━━━━━ Entries supplied

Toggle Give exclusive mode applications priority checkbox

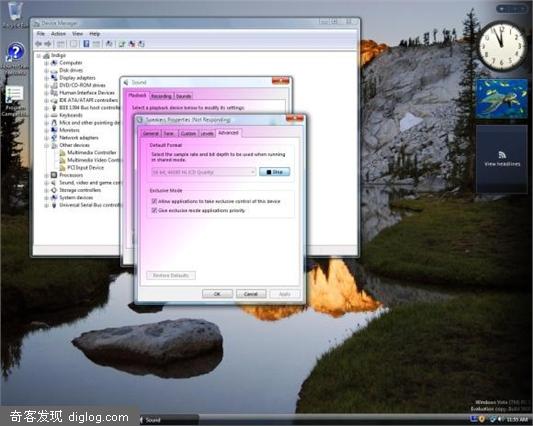point(154,210)
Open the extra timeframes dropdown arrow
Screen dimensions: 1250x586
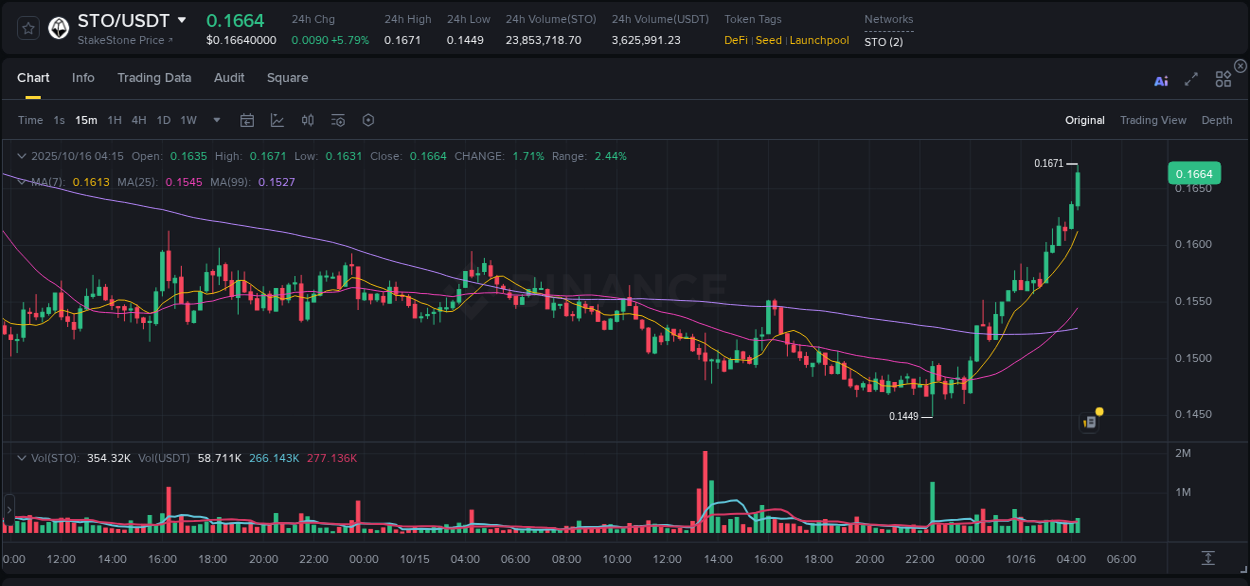click(215, 120)
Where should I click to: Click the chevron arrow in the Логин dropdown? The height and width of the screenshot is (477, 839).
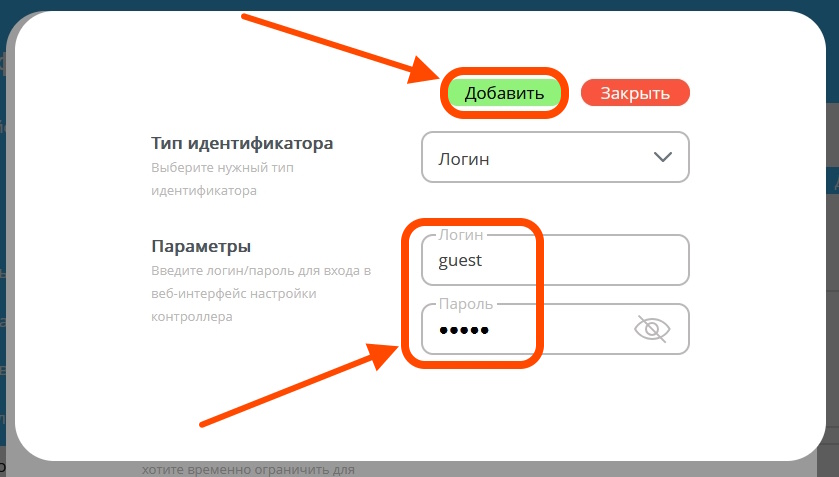pyautogui.click(x=661, y=157)
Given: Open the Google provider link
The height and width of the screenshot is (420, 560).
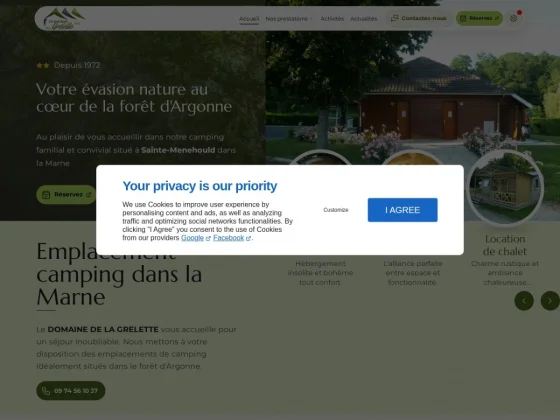Looking at the screenshot, I should [192, 238].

━━━━━━━━━━

▶ _Directions_
Could you copy every line from the records that has "Open" in it?

▶ _Response area_
Open the extra timeframes dropdown arrow
Given: Open the Google provider link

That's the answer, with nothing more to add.